- _The problem_
If a line in the material below has the word "Given", copy it.

- _Exercise input_

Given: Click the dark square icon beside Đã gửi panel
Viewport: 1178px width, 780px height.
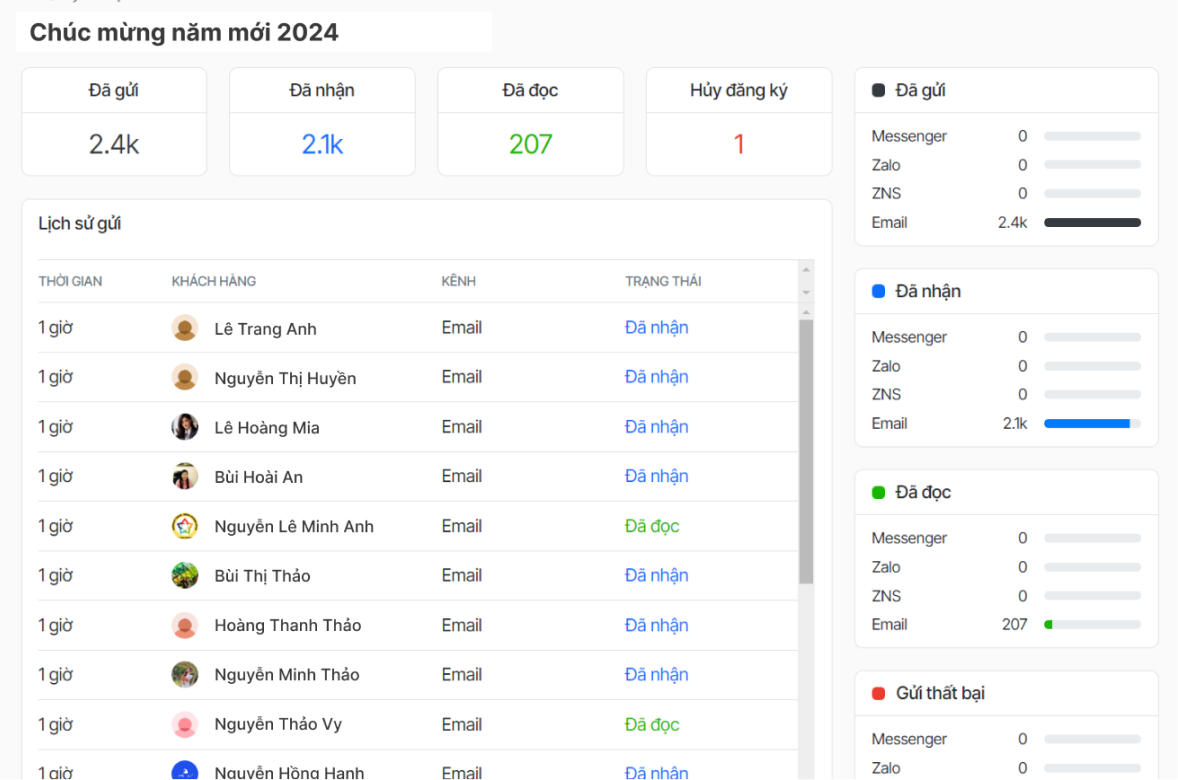Looking at the screenshot, I should click(877, 90).
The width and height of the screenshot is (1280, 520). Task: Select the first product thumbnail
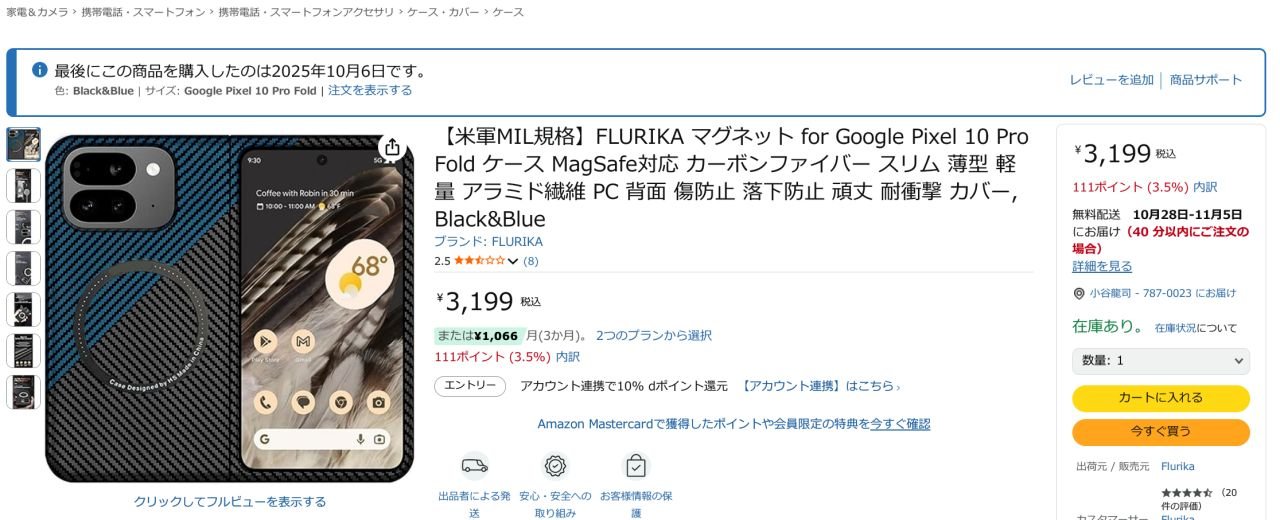pos(24,145)
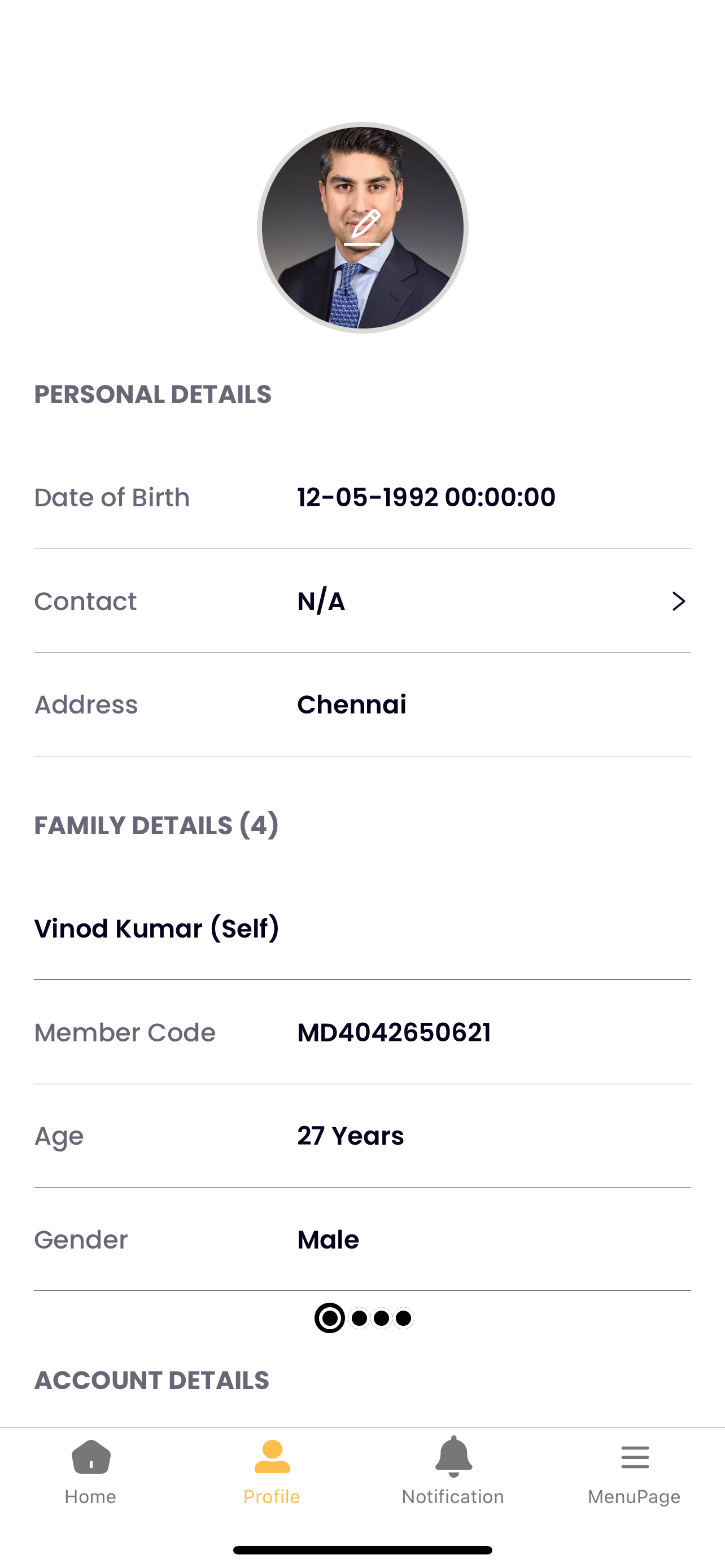Expand Contact details with chevron arrow
725x1568 pixels.
coord(678,601)
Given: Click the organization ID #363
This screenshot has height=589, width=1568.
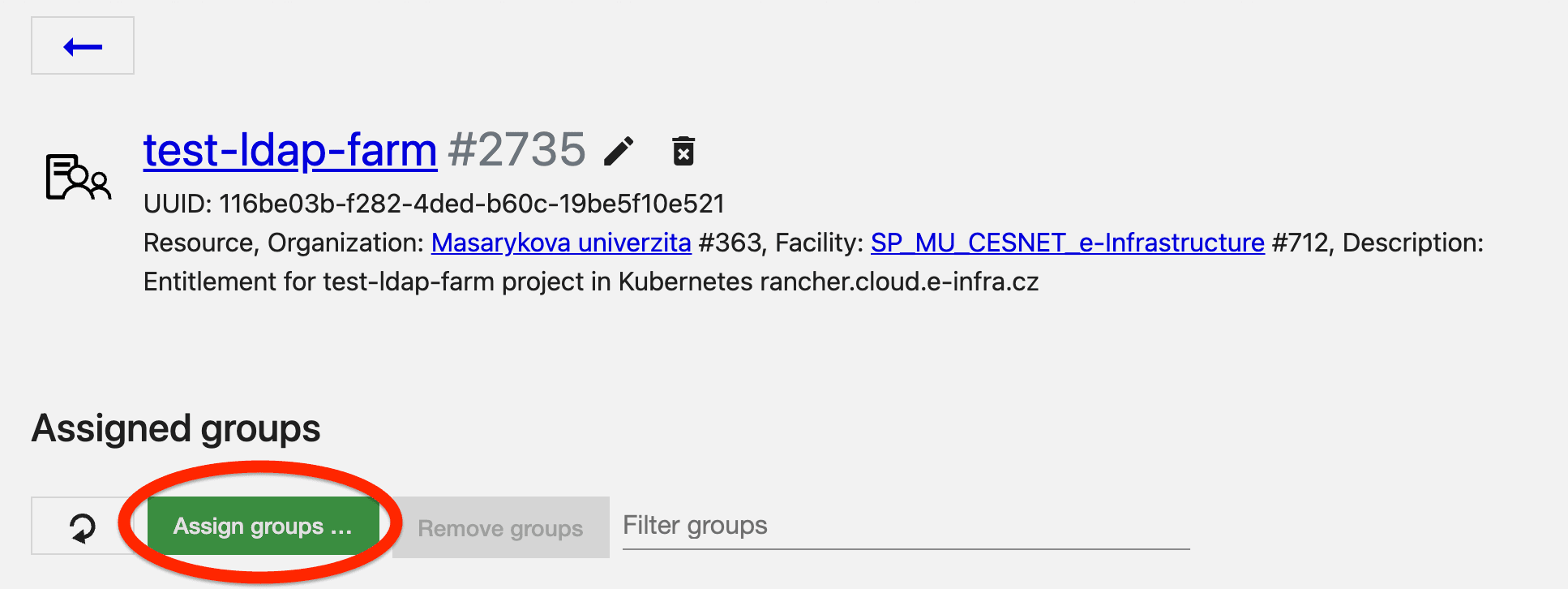Looking at the screenshot, I should 729,243.
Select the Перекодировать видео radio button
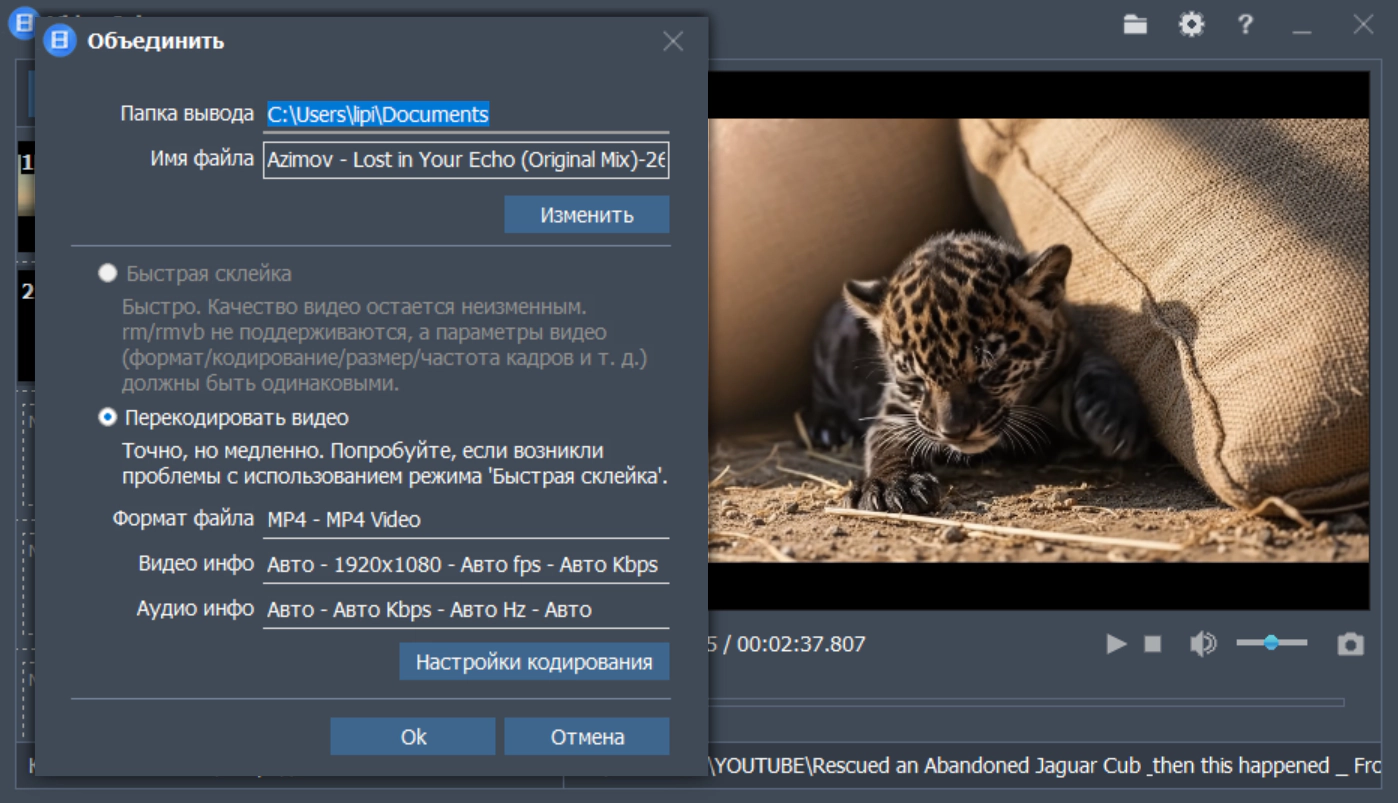The height and width of the screenshot is (803, 1398). 107,417
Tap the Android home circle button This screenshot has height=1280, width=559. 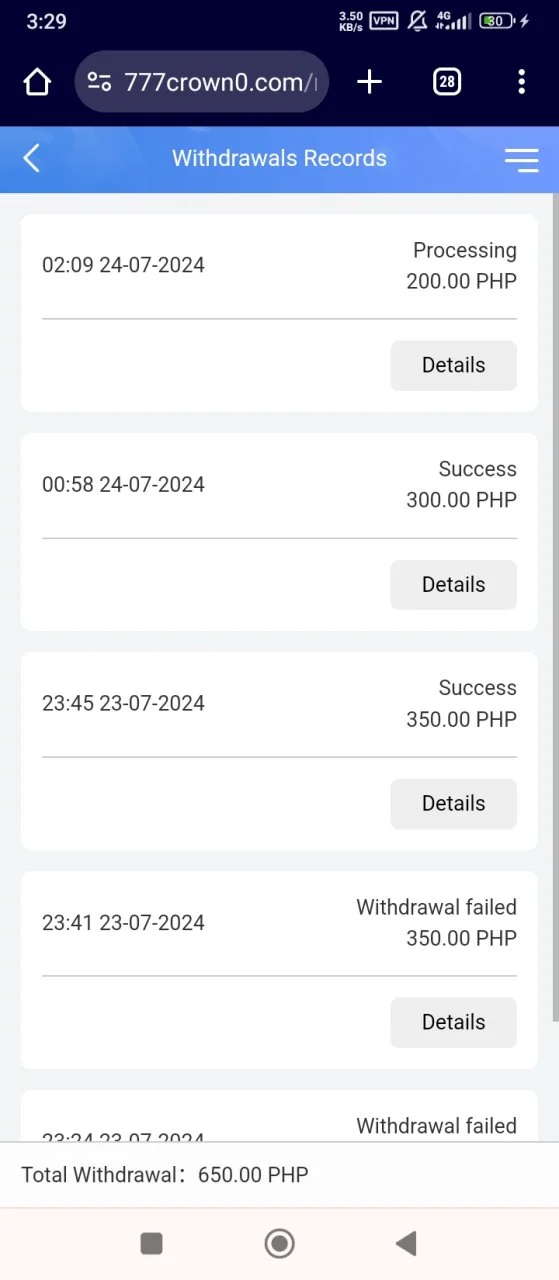click(279, 1243)
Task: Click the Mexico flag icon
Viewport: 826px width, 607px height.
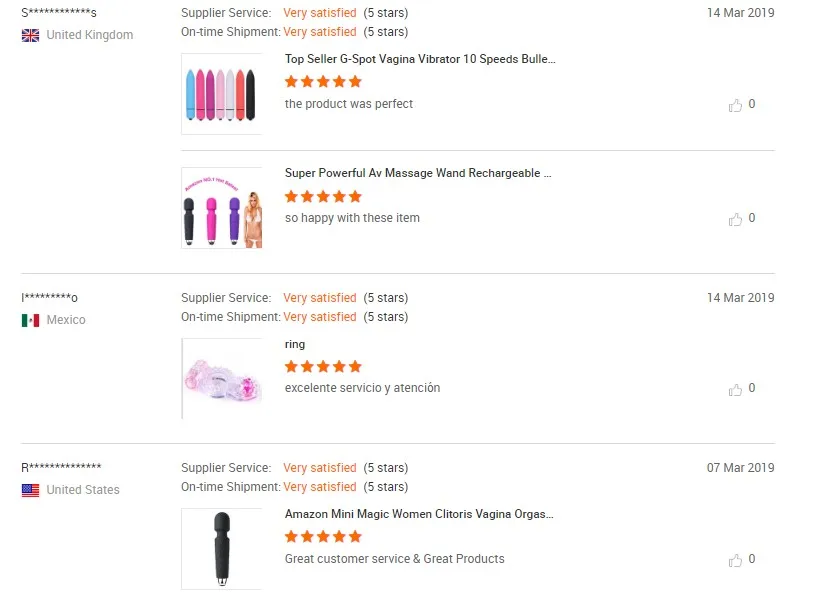Action: (x=31, y=320)
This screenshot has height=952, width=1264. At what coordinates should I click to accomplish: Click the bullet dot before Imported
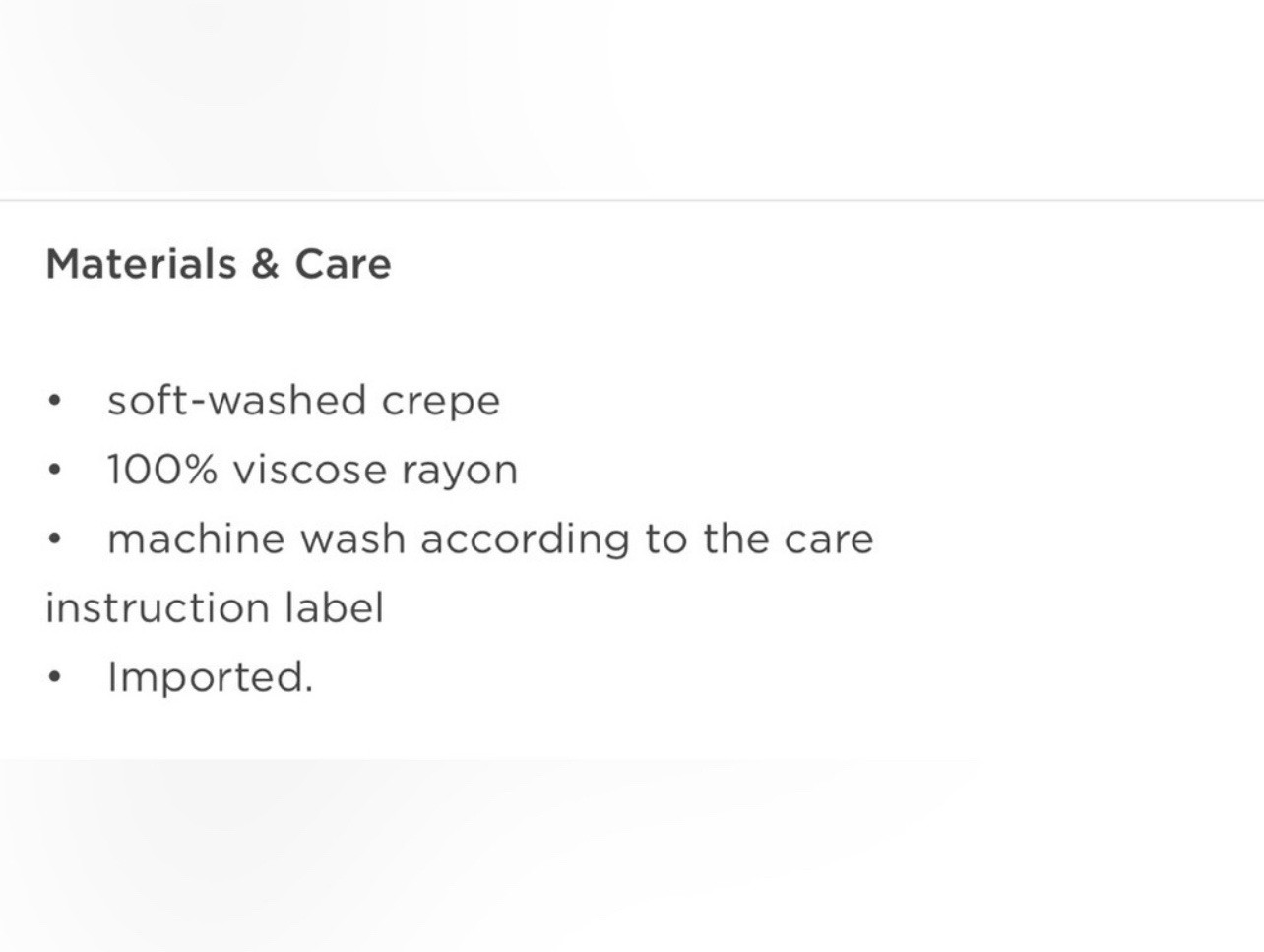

- _Exercise solution_
Given: Click the dark square icon beside Đã gửi panel
Given: Click the organization ID #363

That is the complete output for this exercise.